> **WHAT THIS TASK INVOLVES**:
Write each line exactly as it stands, from the line containing "Súng phun sơn R110-G13 Prona (760, 1668)" through the end of the data.

Records from a dataset
----------------

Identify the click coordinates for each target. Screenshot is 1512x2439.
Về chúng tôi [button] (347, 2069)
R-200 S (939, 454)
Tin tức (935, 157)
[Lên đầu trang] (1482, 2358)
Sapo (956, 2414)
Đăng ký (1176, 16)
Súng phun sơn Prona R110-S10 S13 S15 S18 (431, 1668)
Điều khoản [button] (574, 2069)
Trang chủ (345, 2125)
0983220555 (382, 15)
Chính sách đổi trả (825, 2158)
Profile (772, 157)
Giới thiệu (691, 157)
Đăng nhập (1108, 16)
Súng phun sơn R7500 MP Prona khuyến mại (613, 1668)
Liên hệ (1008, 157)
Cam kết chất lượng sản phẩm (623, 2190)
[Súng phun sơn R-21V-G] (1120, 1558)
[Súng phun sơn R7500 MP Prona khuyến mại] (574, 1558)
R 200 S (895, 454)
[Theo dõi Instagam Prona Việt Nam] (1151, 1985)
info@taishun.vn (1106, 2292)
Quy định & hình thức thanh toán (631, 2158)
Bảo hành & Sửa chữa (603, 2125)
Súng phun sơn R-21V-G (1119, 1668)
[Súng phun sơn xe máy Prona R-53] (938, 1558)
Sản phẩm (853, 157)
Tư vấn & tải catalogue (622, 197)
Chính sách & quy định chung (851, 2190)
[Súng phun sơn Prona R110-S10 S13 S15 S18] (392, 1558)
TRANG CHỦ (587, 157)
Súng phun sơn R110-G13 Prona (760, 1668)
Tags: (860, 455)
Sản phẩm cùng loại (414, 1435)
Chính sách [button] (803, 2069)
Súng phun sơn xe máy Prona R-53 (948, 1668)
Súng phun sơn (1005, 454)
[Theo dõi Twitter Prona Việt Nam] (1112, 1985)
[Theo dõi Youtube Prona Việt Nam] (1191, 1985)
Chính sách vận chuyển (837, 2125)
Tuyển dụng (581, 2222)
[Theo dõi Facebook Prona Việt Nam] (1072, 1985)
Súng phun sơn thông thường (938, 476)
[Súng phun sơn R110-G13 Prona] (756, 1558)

----------------

> **EXERCISE OUTPUT**:
Súng phun sơn R110-G13 Prona (760, 1668)
Tags: (860, 455)
Sản phẩm cùng loại (414, 1435)
Chính sách [button] (803, 2069)
Súng phun sơn xe máy Prona R-53 (948, 1668)
Súng phun sơn (1005, 454)
[Theo dõi Twitter Prona Việt Nam] (1112, 1985)
[Theo dõi Youtube Prona Việt Nam] (1191, 1985)
Chính sách vận chuyển (837, 2125)
Tuyển dụng (581, 2222)
[Theo dõi Facebook Prona Việt Nam] (1072, 1985)
Súng phun sơn thông thường (938, 476)
[Súng phun sơn R110-G13 Prona] (756, 1558)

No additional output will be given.